(Stored data entries)
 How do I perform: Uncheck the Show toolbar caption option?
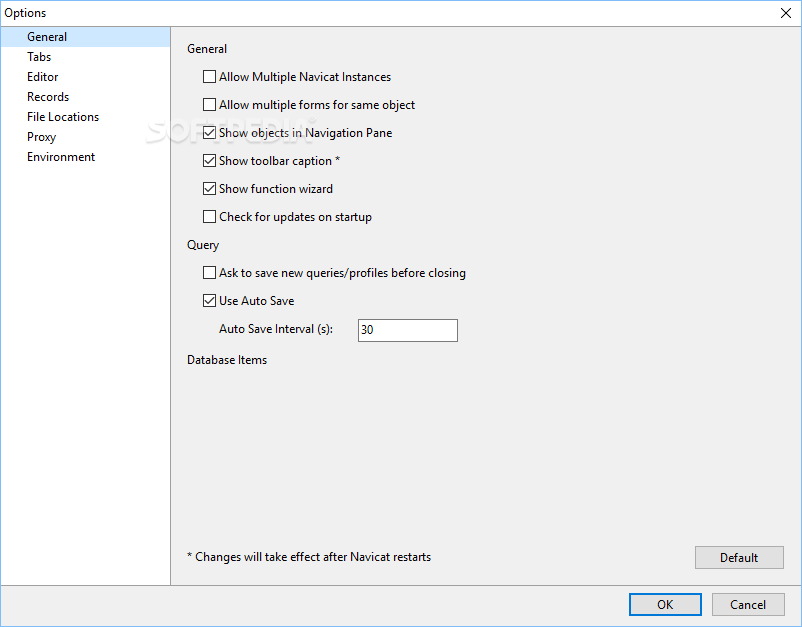coord(210,161)
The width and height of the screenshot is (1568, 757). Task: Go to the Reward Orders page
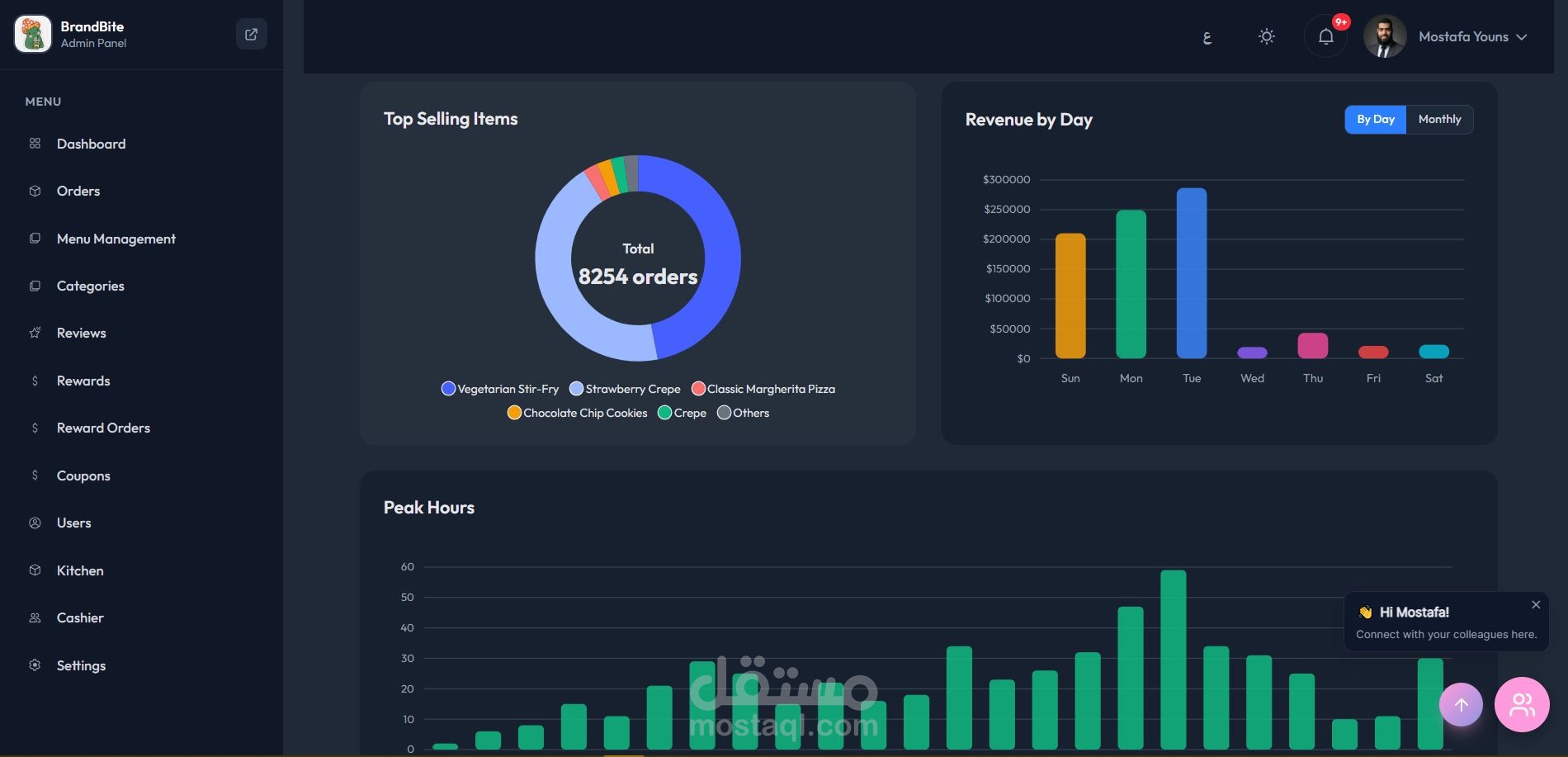click(x=103, y=428)
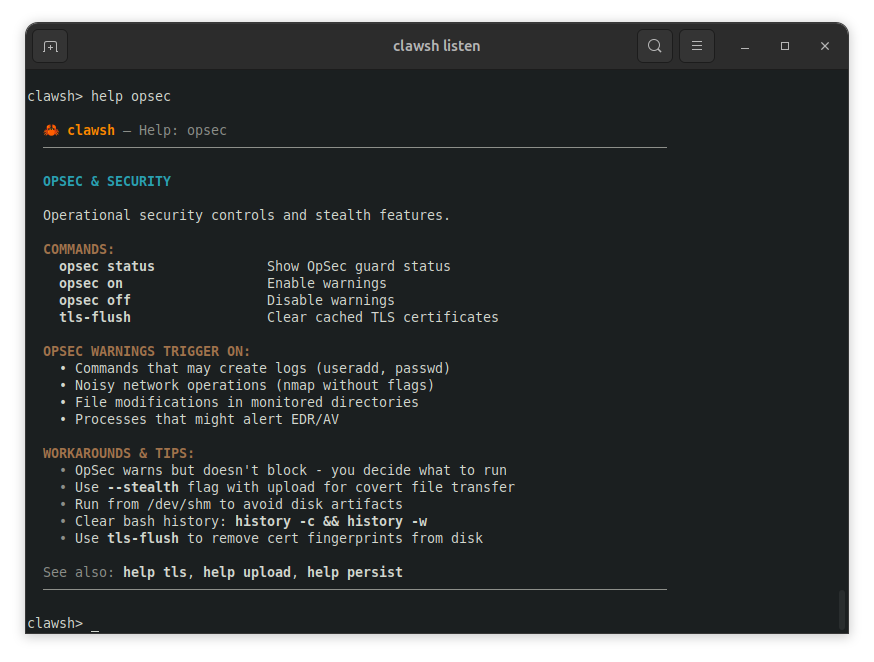Open terminal search with magnifier icon
Screen dimensions: 874x662
click(654, 46)
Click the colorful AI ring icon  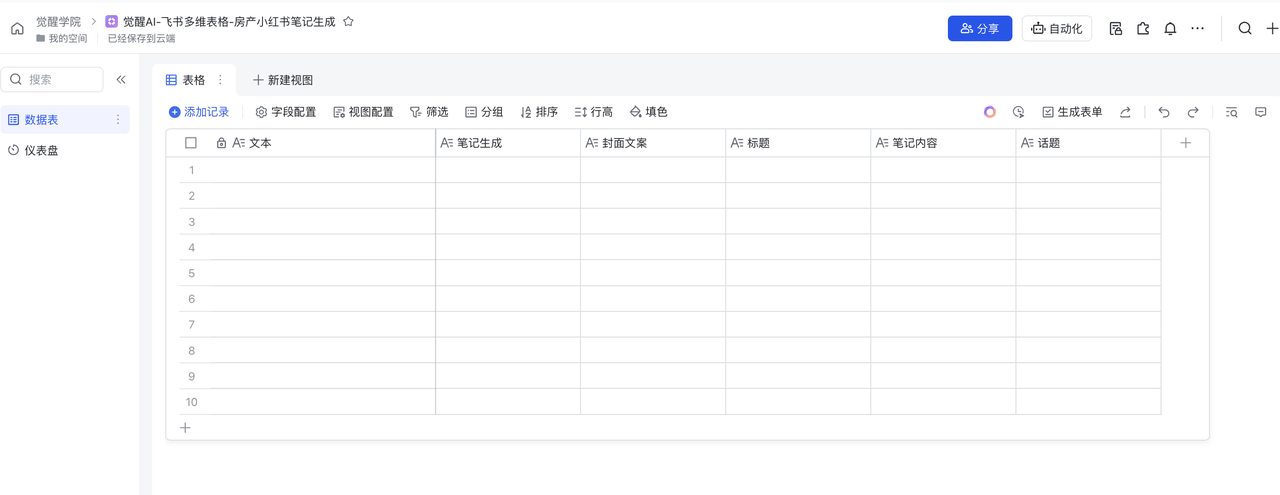(990, 113)
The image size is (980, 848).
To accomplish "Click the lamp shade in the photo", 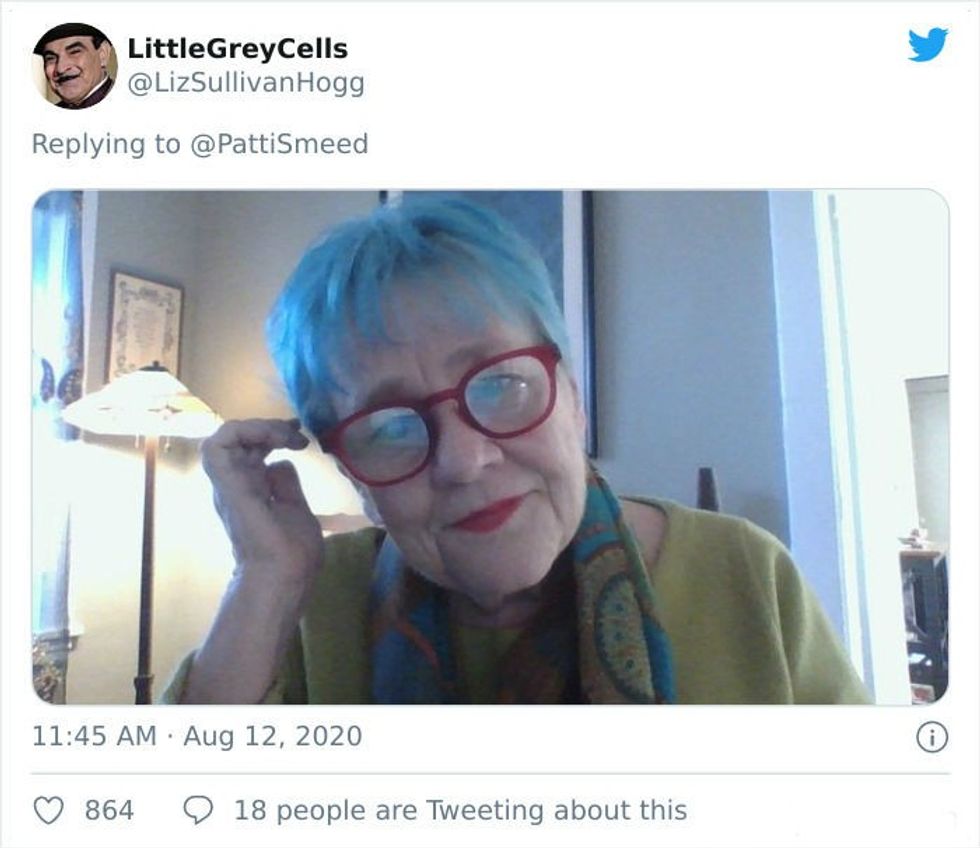I will click(x=144, y=403).
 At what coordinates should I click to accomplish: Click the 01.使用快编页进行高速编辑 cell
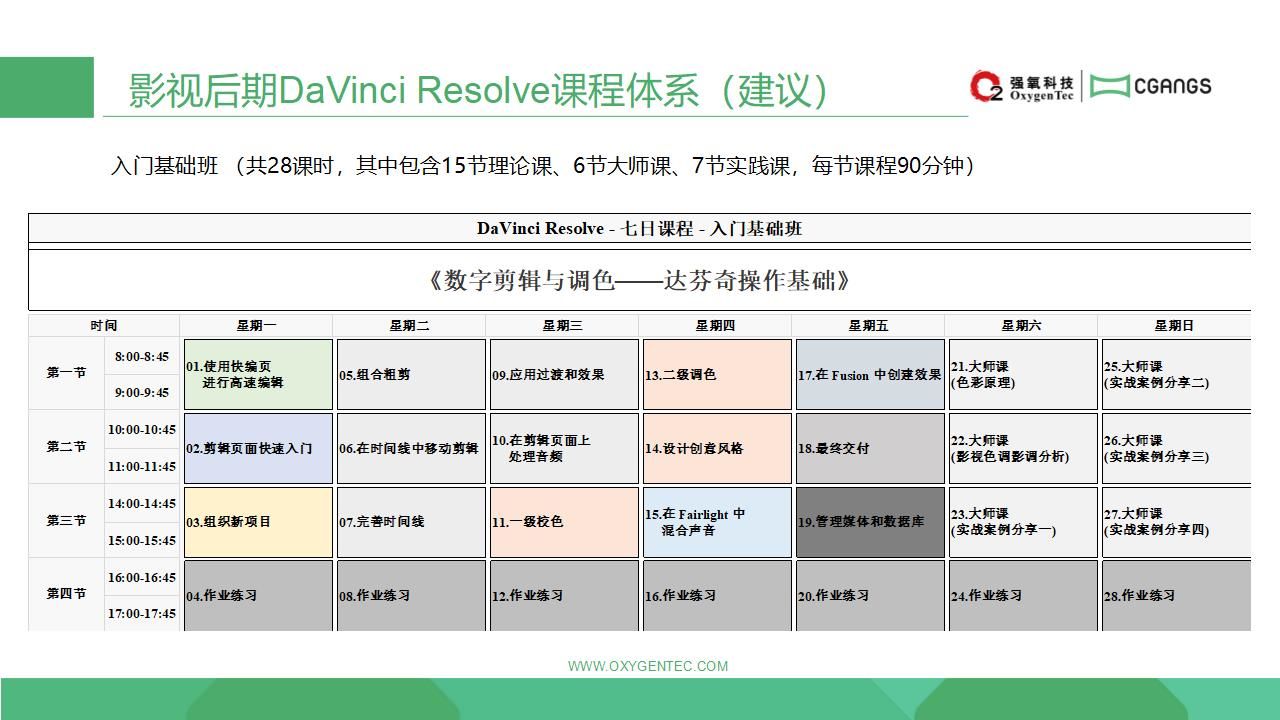(258, 374)
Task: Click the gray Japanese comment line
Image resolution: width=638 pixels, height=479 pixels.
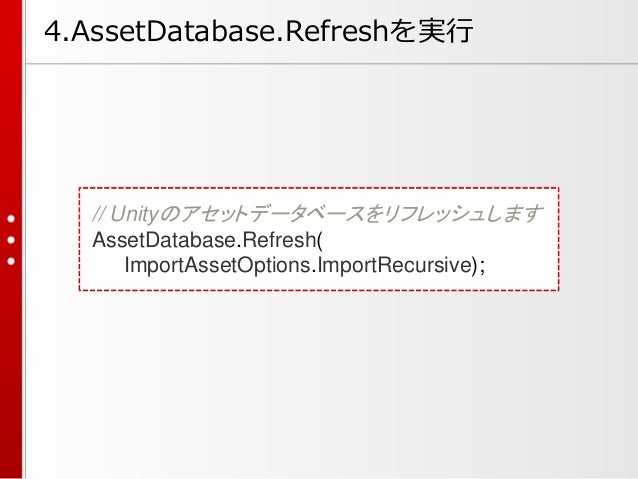Action: click(x=317, y=214)
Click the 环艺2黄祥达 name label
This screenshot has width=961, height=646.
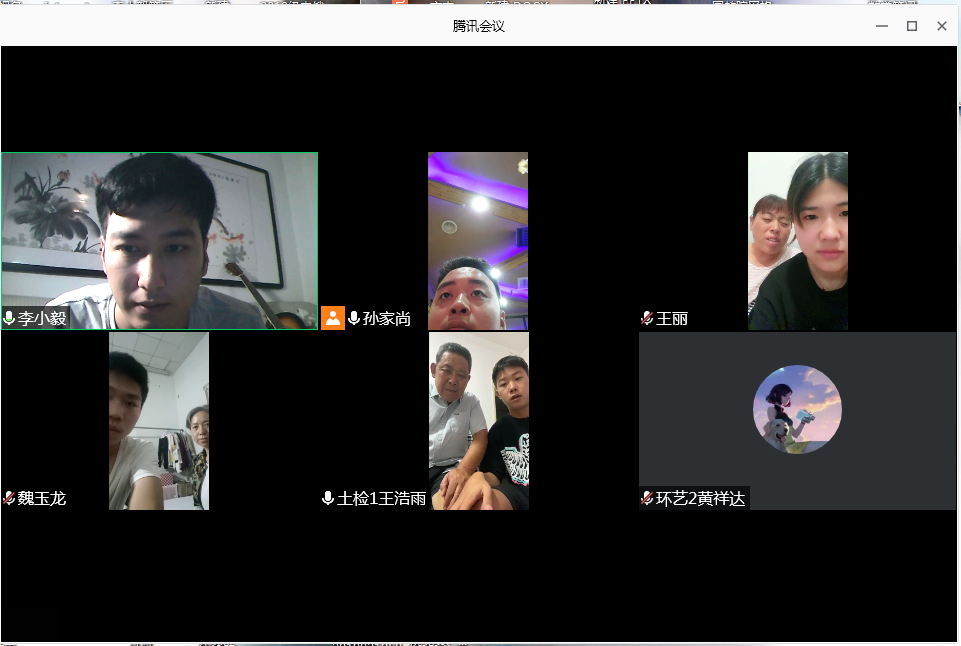tap(700, 498)
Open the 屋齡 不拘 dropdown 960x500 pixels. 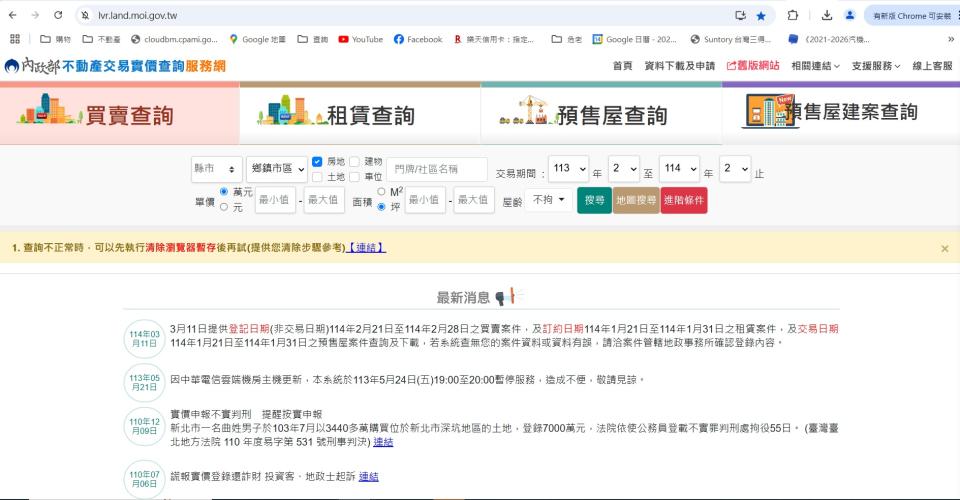pos(548,200)
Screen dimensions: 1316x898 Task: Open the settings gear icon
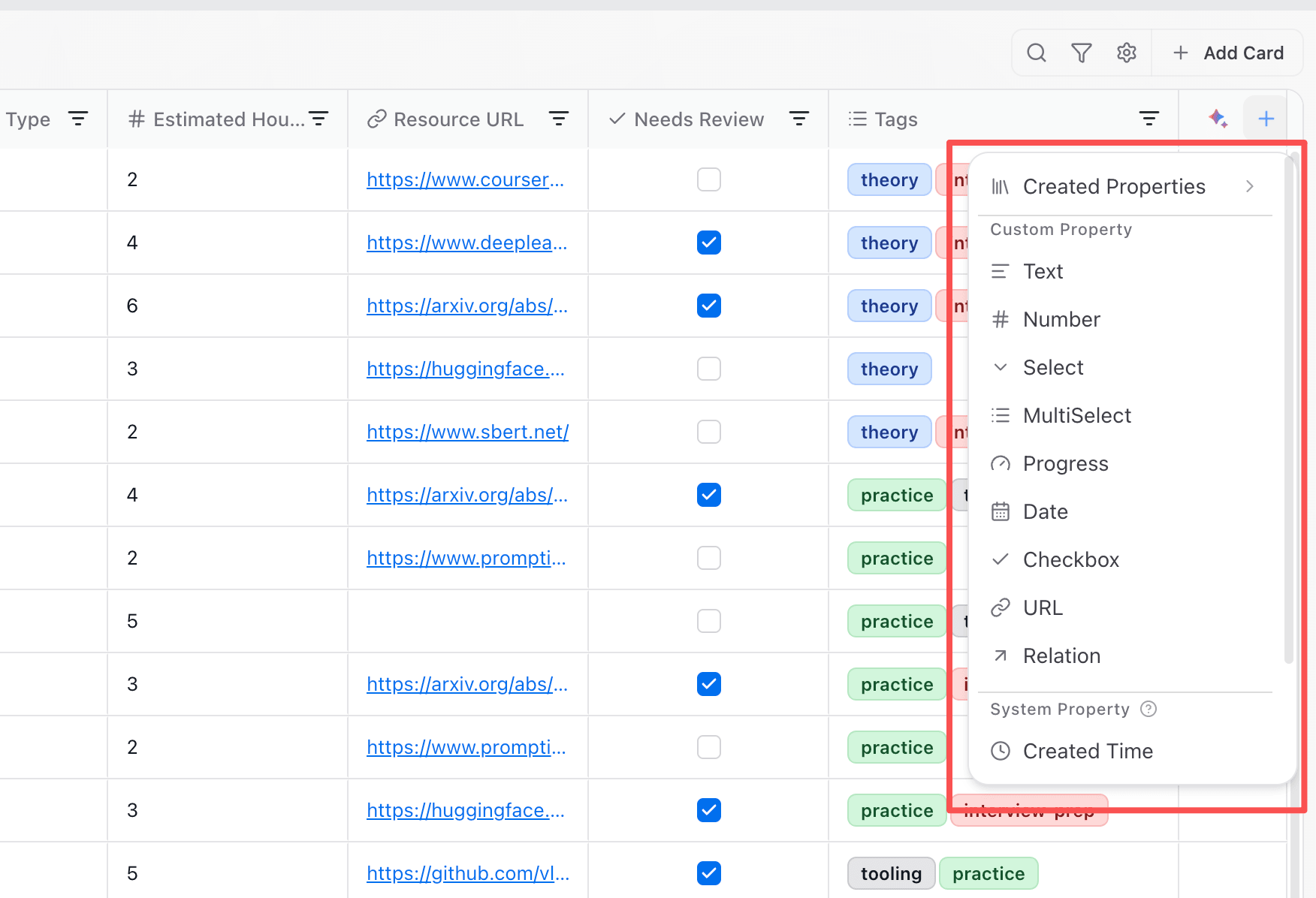point(1127,53)
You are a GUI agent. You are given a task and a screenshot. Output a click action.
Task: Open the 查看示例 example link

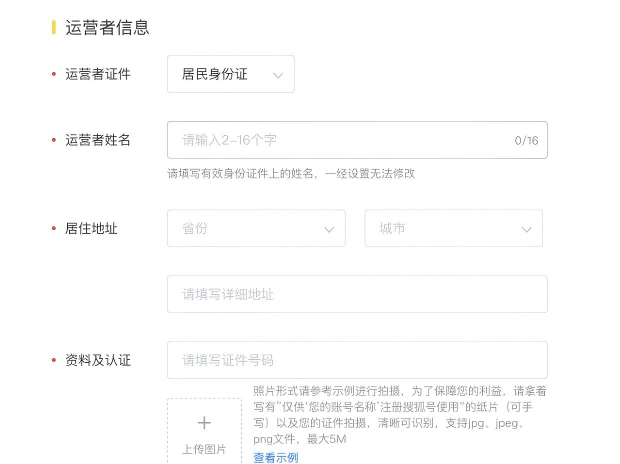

## Required work
Beginning with the line that contains "You are a GUI" and ending with the last line of the data, restate each line word for word. Exclude the pictures.

## Task response
You are a GUI agent. You are given a task and a screenshot. Output a click action.
Task: Open the 查看示例 example link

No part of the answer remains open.